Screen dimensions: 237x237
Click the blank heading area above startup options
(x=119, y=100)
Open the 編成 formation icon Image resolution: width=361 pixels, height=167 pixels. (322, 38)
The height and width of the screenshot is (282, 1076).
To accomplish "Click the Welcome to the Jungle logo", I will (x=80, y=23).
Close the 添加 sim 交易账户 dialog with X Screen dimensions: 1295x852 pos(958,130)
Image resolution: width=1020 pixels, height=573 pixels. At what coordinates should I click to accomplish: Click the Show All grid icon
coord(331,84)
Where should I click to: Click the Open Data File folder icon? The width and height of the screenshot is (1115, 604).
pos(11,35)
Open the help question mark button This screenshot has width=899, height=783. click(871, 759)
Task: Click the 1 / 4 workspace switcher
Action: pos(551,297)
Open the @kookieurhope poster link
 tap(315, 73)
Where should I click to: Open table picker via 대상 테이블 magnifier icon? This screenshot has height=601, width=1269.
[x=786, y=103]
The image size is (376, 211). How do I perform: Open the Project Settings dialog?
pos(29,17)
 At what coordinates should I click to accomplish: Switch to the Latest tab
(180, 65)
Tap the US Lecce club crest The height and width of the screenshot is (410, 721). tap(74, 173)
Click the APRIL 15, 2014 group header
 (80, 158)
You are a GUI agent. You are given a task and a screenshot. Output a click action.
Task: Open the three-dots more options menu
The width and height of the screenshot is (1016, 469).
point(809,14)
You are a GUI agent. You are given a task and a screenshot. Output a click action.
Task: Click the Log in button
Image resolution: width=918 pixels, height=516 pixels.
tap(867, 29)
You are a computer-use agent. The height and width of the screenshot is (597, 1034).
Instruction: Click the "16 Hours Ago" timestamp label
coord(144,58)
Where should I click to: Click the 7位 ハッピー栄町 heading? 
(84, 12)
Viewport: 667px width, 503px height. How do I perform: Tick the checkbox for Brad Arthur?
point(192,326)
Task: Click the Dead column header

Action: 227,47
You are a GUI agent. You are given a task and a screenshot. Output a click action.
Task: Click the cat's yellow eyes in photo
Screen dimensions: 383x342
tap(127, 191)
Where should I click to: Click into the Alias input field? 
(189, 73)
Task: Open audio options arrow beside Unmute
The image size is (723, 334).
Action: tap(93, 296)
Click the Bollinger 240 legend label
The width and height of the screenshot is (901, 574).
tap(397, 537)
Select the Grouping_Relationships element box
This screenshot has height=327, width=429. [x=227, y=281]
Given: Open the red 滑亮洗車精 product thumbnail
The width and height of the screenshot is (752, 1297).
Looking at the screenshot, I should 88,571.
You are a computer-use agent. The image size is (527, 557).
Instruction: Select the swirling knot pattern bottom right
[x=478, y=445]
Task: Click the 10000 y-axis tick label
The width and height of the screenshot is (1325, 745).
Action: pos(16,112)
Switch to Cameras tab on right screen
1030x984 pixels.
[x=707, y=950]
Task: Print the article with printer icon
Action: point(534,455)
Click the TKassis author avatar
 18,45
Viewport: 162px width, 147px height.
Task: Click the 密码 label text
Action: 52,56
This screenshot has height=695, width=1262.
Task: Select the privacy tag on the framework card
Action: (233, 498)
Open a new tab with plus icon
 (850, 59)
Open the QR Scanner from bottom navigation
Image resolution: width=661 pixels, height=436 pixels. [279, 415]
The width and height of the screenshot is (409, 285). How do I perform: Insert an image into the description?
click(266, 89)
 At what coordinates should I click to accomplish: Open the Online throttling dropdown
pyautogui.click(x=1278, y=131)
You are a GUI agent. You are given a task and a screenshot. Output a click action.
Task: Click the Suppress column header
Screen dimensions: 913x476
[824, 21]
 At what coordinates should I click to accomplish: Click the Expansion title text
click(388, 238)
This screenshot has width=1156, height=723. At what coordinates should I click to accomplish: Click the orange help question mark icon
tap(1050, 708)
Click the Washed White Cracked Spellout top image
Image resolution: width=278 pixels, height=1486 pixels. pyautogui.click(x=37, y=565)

§ **Task to carry out**
Copy out every line above that contains the string "right". Case counts.

§ **Written solution**
Instruction: Select the swirling knot pattern bottom right
Switch to Cameras tab on right screen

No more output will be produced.